++++ INPUT MATERIAL

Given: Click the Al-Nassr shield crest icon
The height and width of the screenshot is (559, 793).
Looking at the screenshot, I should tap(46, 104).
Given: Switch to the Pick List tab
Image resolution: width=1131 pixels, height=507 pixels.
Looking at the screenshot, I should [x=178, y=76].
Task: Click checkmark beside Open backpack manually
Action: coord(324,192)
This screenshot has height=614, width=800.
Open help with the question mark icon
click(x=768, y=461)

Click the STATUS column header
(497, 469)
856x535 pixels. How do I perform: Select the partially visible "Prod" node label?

++++++++

Repeat exactly the lines of the records from the one containing "Open help with the question mark icon" to the last, and include no line outside that stretch.

*SOLUTION TO THIS PROBLEM*
Open help with the question mark icon
click(x=768, y=461)

Click the STATUS column header
(497, 469)
856x535 pixels. How do I perform: Select the partially visible "Prod" node label?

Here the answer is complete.